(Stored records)

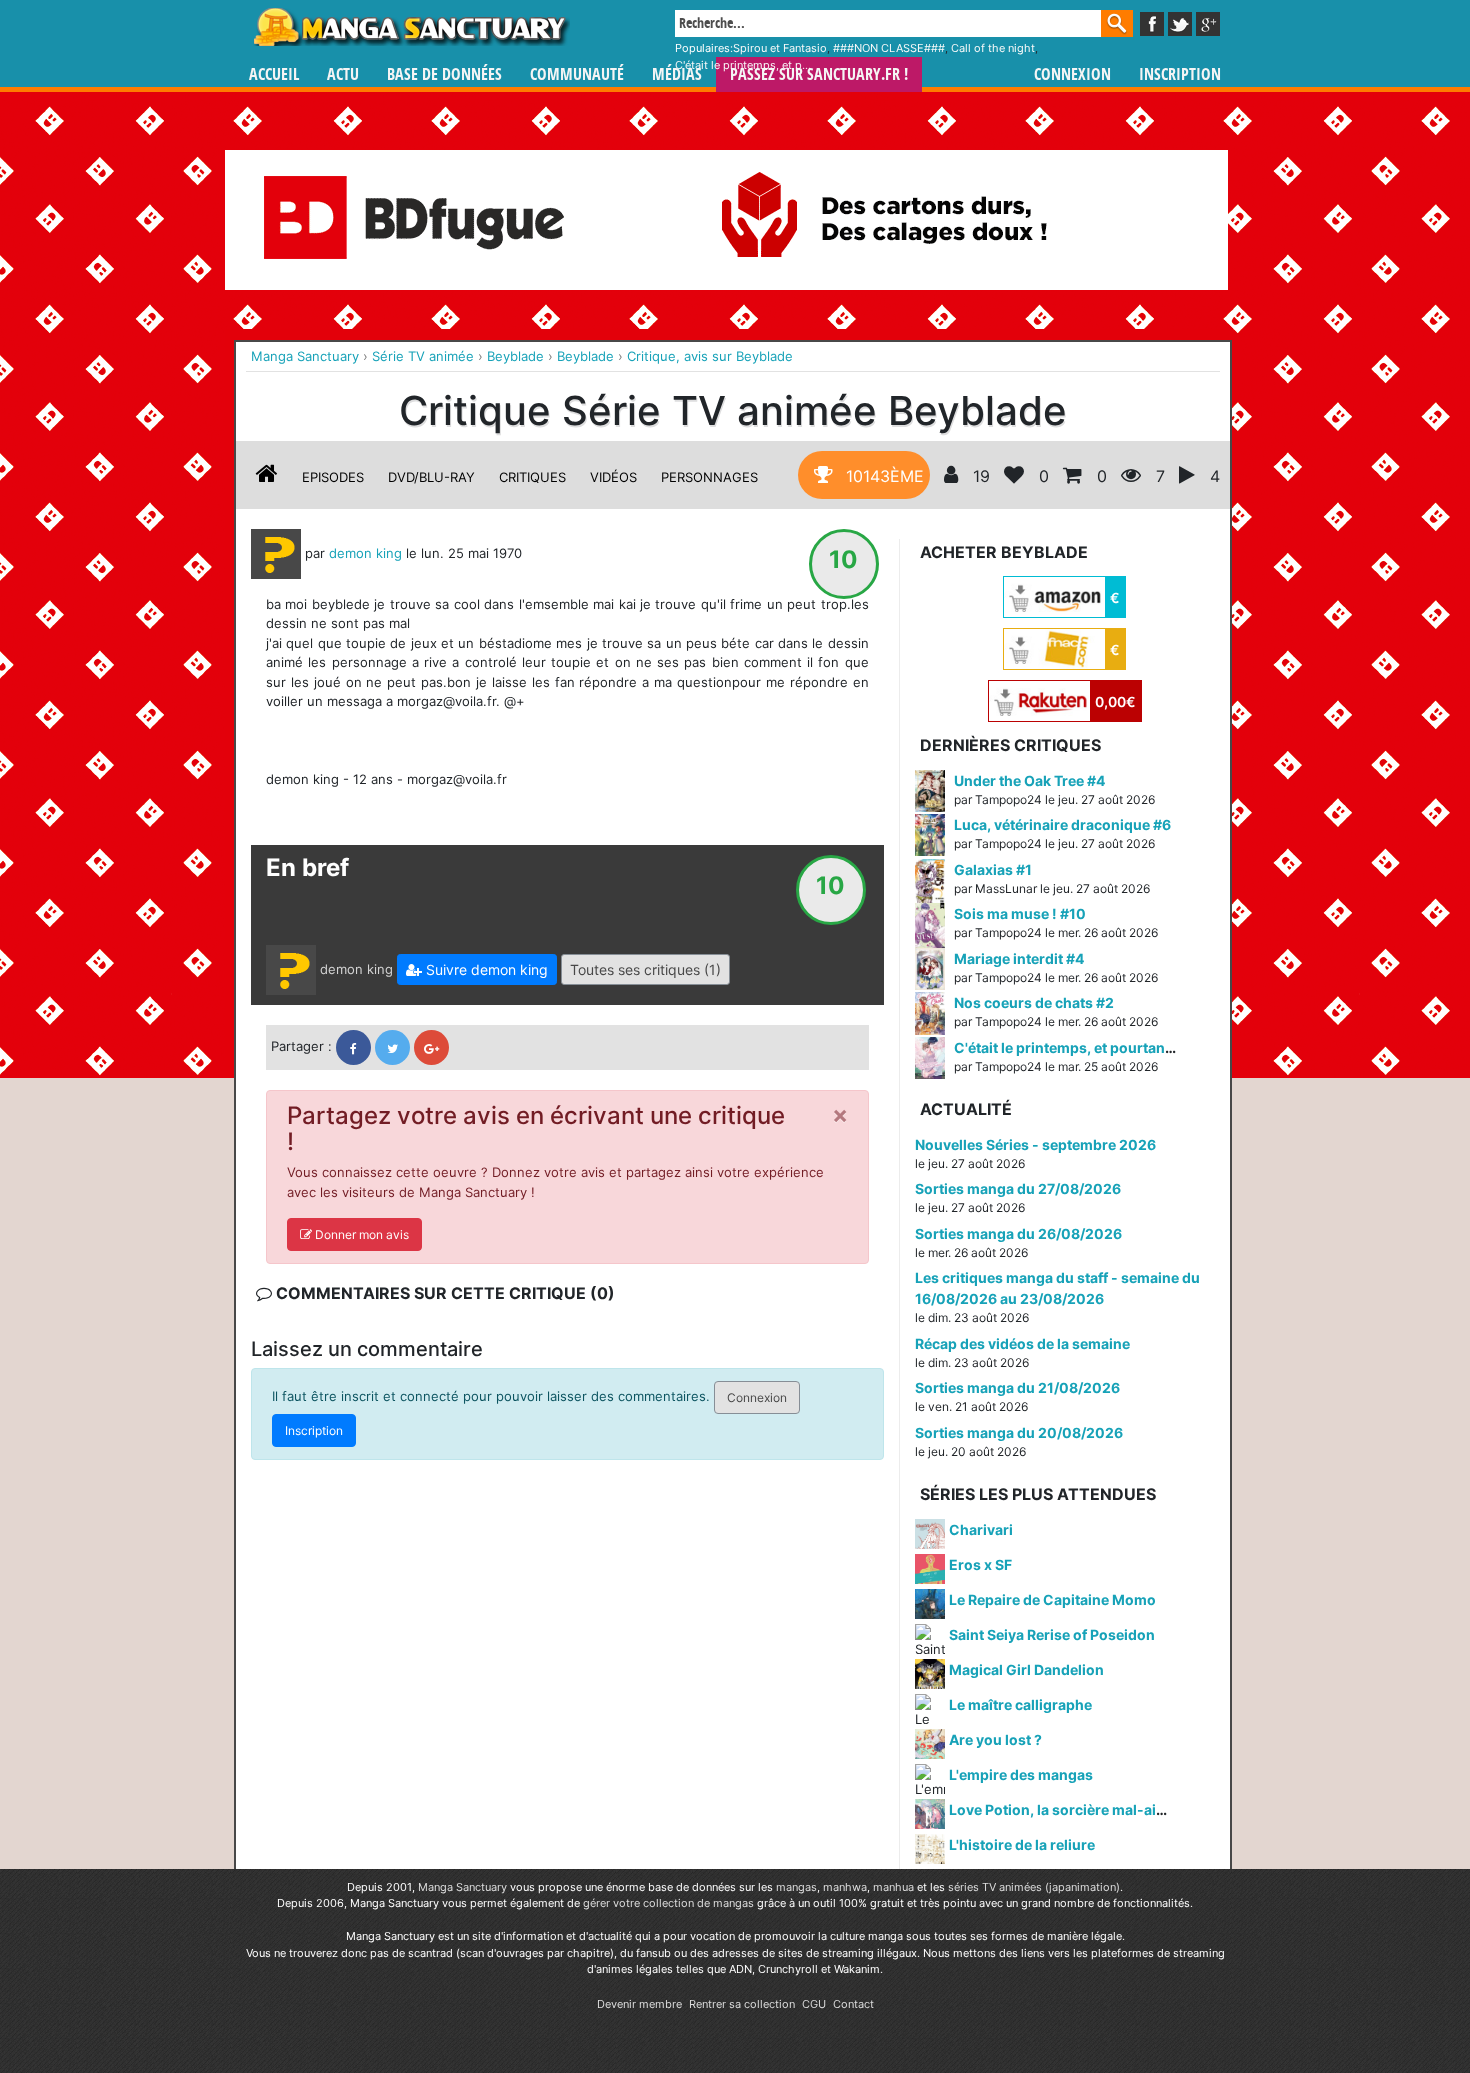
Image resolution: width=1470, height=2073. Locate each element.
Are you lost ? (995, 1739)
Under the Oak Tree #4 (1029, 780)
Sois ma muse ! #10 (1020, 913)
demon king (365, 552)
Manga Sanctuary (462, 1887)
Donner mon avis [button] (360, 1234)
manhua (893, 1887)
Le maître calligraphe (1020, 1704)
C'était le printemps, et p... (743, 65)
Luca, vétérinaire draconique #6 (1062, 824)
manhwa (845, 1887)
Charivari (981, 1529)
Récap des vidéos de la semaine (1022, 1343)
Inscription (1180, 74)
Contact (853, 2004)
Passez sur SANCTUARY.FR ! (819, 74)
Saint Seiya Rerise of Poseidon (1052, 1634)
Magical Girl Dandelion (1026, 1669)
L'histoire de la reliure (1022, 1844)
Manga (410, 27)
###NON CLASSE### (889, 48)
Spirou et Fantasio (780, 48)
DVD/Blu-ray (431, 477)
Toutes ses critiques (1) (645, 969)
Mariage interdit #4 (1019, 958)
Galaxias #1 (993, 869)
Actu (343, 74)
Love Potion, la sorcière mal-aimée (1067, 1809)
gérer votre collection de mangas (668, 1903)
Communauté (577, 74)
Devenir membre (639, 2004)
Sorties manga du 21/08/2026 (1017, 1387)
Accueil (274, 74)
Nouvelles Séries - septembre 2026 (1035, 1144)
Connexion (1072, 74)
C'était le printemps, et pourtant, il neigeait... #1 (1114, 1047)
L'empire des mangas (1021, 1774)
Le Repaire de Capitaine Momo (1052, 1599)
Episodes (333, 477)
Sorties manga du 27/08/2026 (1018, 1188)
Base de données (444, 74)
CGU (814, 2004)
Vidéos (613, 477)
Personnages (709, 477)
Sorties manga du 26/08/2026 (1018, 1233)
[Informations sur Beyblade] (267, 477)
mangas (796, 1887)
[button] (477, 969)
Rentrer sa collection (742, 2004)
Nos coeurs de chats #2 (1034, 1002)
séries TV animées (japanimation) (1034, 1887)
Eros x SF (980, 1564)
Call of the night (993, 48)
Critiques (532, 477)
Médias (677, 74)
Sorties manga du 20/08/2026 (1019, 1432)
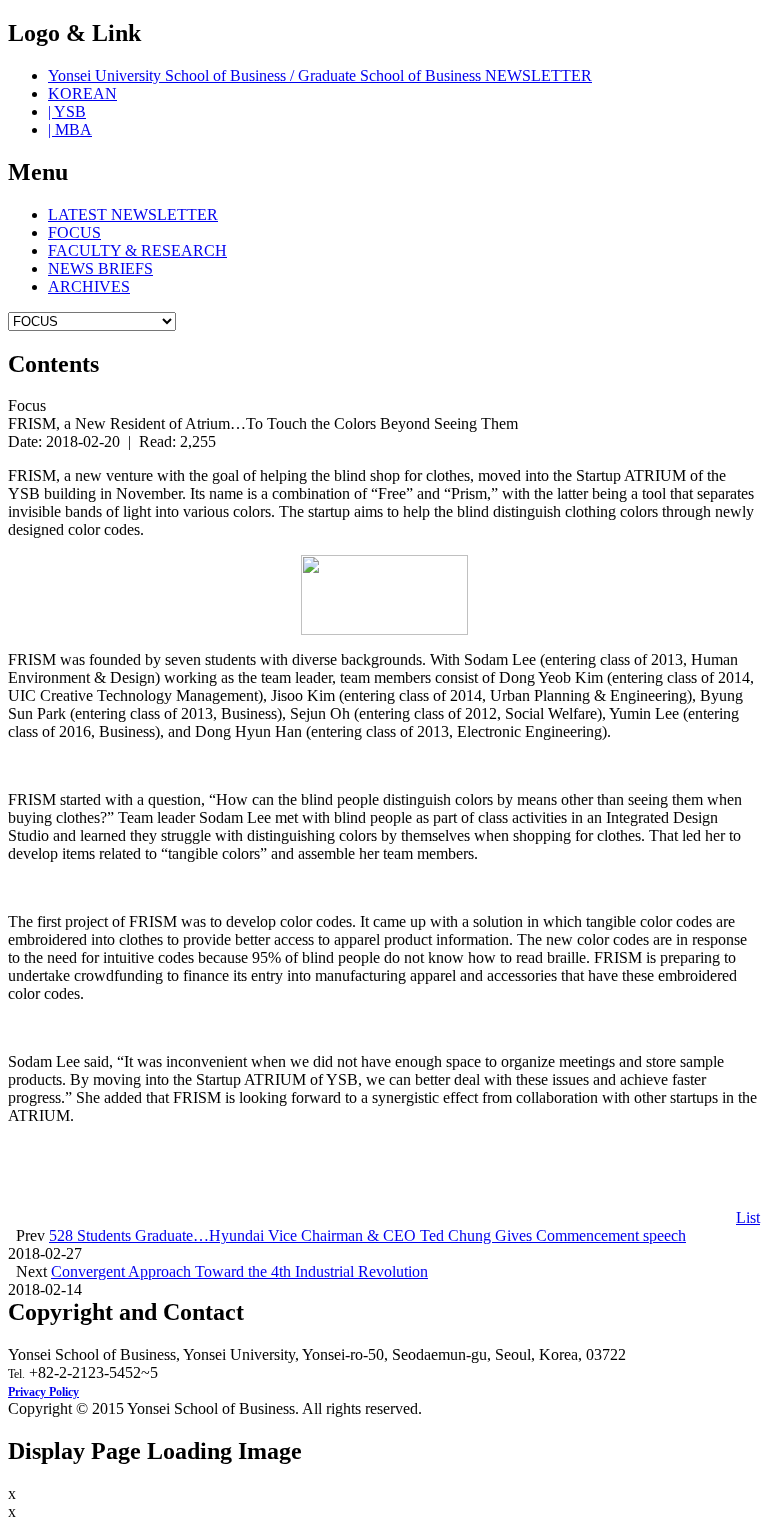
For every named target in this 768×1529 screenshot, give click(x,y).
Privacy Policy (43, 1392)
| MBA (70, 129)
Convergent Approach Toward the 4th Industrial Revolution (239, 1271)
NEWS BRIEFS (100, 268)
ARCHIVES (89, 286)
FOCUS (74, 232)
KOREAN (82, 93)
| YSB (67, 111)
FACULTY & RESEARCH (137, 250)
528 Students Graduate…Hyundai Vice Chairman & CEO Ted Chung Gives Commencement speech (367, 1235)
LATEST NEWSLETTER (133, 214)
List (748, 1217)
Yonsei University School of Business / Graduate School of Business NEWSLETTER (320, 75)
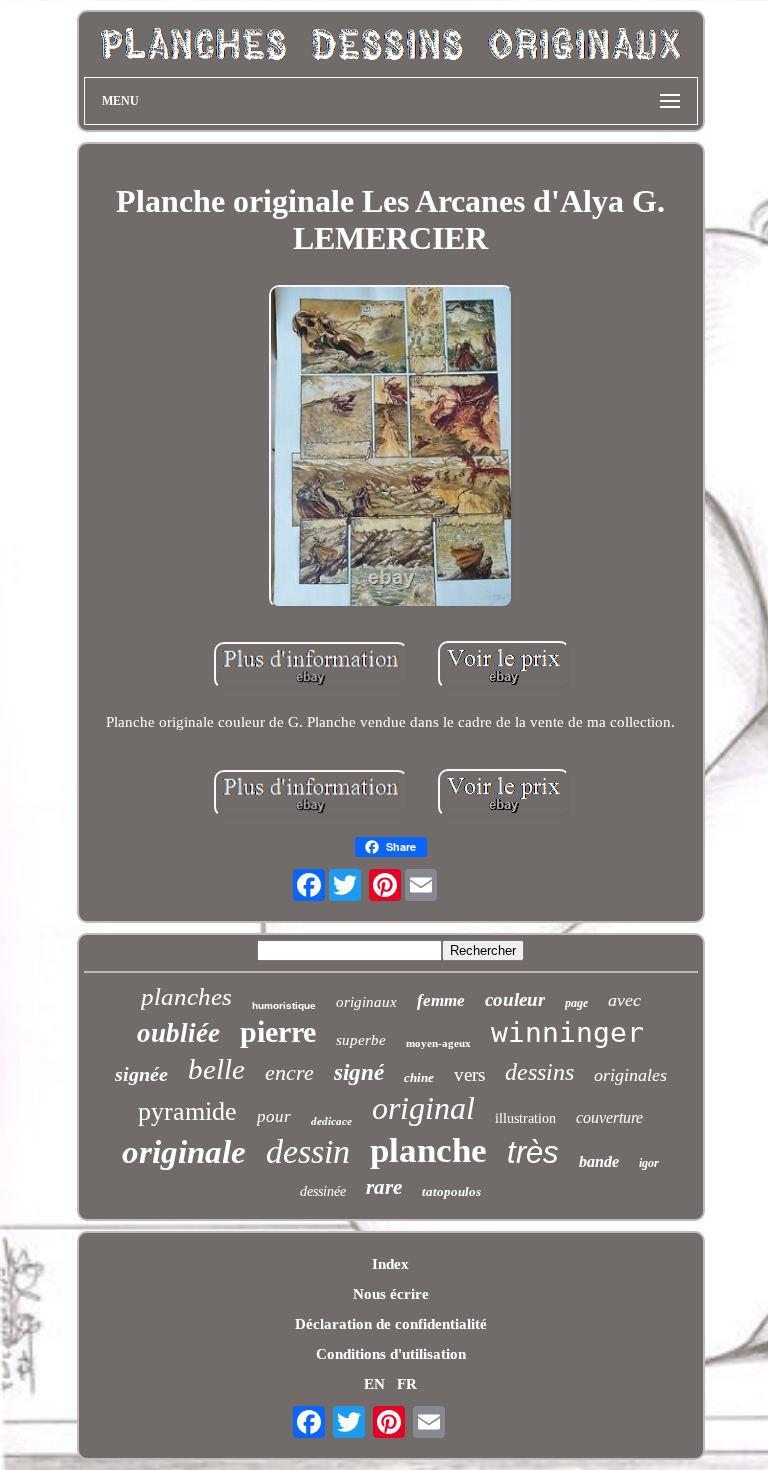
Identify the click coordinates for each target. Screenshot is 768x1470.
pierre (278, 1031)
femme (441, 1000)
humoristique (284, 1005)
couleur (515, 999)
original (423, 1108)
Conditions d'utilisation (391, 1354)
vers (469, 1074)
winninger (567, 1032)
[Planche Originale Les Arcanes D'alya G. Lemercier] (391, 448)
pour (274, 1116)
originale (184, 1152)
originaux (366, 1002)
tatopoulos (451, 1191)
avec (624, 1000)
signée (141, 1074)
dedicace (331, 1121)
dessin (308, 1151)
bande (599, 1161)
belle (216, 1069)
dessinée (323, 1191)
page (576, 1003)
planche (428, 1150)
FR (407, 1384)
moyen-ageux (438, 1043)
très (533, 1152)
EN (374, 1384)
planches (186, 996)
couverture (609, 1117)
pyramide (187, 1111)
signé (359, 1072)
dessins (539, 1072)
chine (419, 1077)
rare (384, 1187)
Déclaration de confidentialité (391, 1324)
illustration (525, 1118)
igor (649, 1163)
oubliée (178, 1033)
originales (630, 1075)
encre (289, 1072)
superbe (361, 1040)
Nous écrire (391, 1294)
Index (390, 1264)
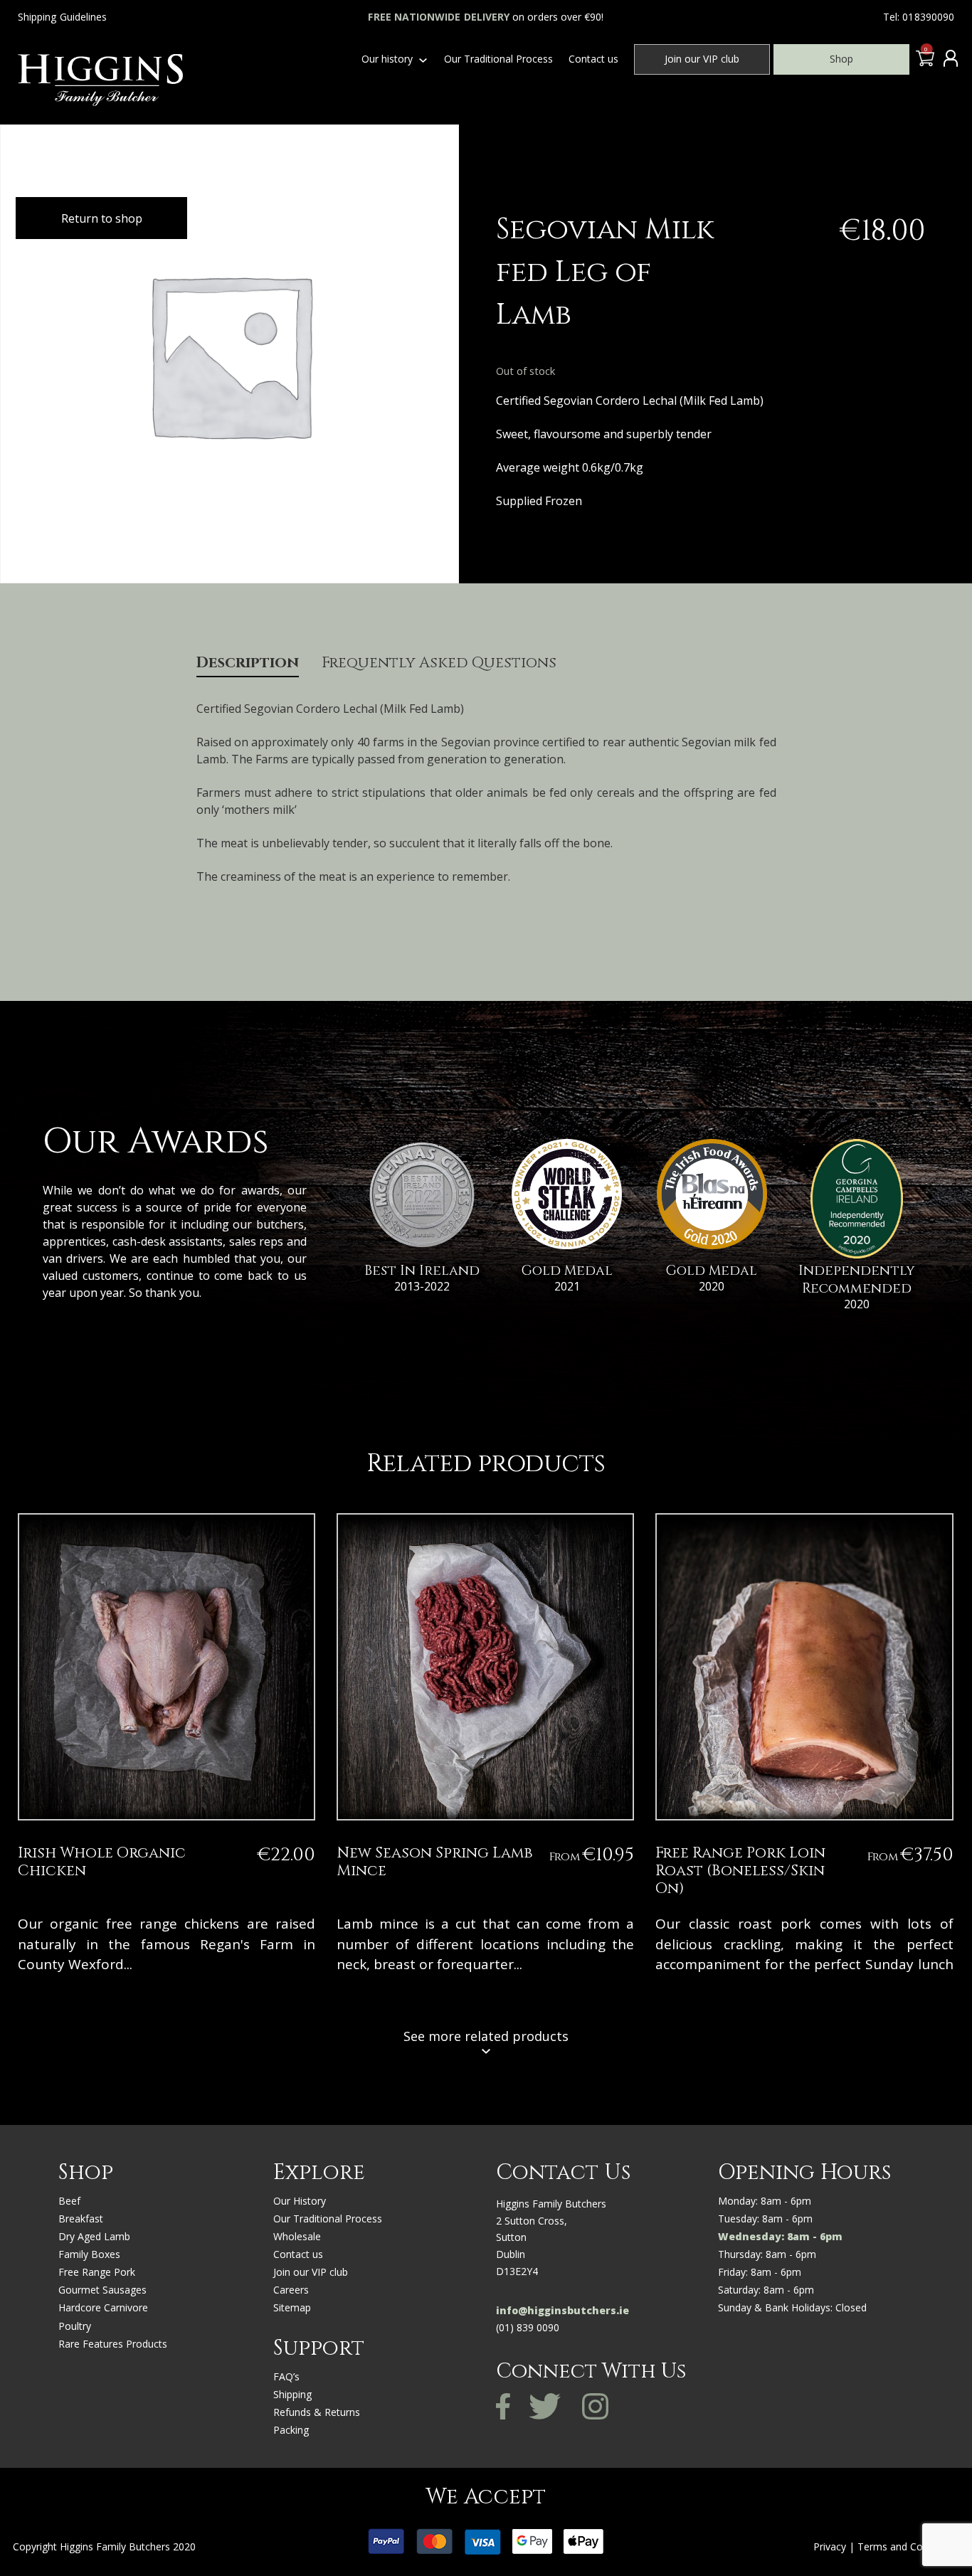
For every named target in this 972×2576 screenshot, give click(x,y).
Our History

#### [Exercise]
Leaving every picture out, output the data exactly as it stands.

#### [Reply to the task]
Image resolution: width=1470, height=2073. Locate each element.
Are you lost ? (995, 1739)
Under the Oak Tree #4 (1029, 780)
Sois ma muse ! #10 (1020, 913)
demon king (365, 552)
Manga Sanctuary (462, 1887)
Donner mon avis [button] (360, 1234)
manhua (893, 1887)
Le maître calligraphe (1020, 1704)
C'était le printemps, et p... (743, 65)
Luca, vétérinaire draconique #6 (1062, 824)
manhwa (845, 1887)
Charivari (981, 1529)
Récap des vidéos de la semaine (1022, 1343)
Inscription (1180, 74)
Contact (853, 2004)
Passez sur SANCTUARY.FR ! (819, 74)
Saint Seiya Rerise of Poseidon (1052, 1634)
Magical Girl Dandelion (1026, 1669)
L'histoire de la reliure (1022, 1844)
Manga (410, 27)
###NON CLASSE### (889, 48)
Spirou et Fantasio (780, 48)
DVD/Blu-ray (431, 477)
Toutes ses critiques (1) (645, 969)
Mariage interdit #4 (1019, 958)
Galaxias #1 (993, 869)
Actu (343, 74)
Love Potion, la sorcière mal-aimée (1067, 1809)
gérer votre collection de mangas (668, 1903)
Communauté (577, 74)
Devenir membre (639, 2004)
Sorties manga du 21/08/2026 (1017, 1387)
Accueil (274, 74)
Nouvelles Séries - septembre 2026 (1035, 1144)
Connexion (1072, 74)
C'était le printemps, et pourtant, il neigeait... #1 (1114, 1047)
L'empire des mangas (1021, 1774)
Le Repaire de Capitaine Momo (1052, 1599)
Episodes (333, 477)
Sorties manga du 27/08/2026 (1018, 1188)
Base de données (444, 74)
CGU (814, 2004)
Vidéos (613, 477)
Personnages (709, 477)
Sorties manga du 26/08/2026 (1018, 1233)
[Informations sur Beyblade] (267, 477)
mangas (796, 1887)
[button] (477, 969)
Rentrer sa collection (742, 2004)
Nos coeurs de chats #2 (1034, 1002)
séries TV animées (japanimation) (1034, 1887)
Eros x SF (980, 1564)
Call of the night (993, 48)
Critiques (532, 477)
Médias (677, 74)
Sorties manga du 20/08/2026 (1019, 1432)
For every named target in this 768×1529 screenshot, give click(x,y).
Privacy Policy (43, 1392)
| MBA (70, 129)
Convergent Approach Toward the 4th Industrial Revolution (239, 1271)
NEWS BRIEFS (100, 268)
ARCHIVES (89, 286)
FOCUS (74, 232)
KOREAN (82, 93)
| YSB (67, 111)
FACULTY & RESEARCH (137, 250)
528 Students Graduate…Hyundai Vice Chairman & CEO Ted Chung Gives Commencement speech (367, 1235)
LATEST NEWSLETTER (133, 214)
List (748, 1217)
Yonsei University School of Business / Graduate School of Business NEWSLETTER (320, 75)
Identify the click coordinates for each target. Screenshot is 768x1470.
pierre (278, 1031)
femme (441, 1000)
humoristique (284, 1005)
couleur (515, 999)
original (423, 1108)
Conditions d'utilisation (391, 1354)
vers (469, 1074)
winninger (567, 1032)
[Planche Originale Les Arcanes D'alya G. Lemercier] (391, 448)
pour (274, 1116)
originale (184, 1152)
originaux (366, 1002)
tatopoulos (451, 1191)
avec (624, 1000)
signée (141, 1074)
dedicace (331, 1121)
dessin (308, 1151)
bande (599, 1161)
belle (216, 1069)
dessinée (323, 1191)
page (576, 1003)
planche (428, 1150)
FR (407, 1384)
moyen-ageux (438, 1043)
très (533, 1152)
EN (374, 1384)
planches (186, 996)
couverture (609, 1117)
pyramide (187, 1111)
signé (359, 1072)
dessins (539, 1072)
chine (419, 1077)
rare (384, 1187)
Déclaration de confidentialité (391, 1324)
illustration (525, 1118)
igor (649, 1163)
oubliée (178, 1033)
originales (630, 1075)
encre (289, 1072)
superbe (361, 1040)
Nous écrire (391, 1294)
Index (390, 1264)
For every named target in this 972×2576 screenshot, give click(x,y).
Our History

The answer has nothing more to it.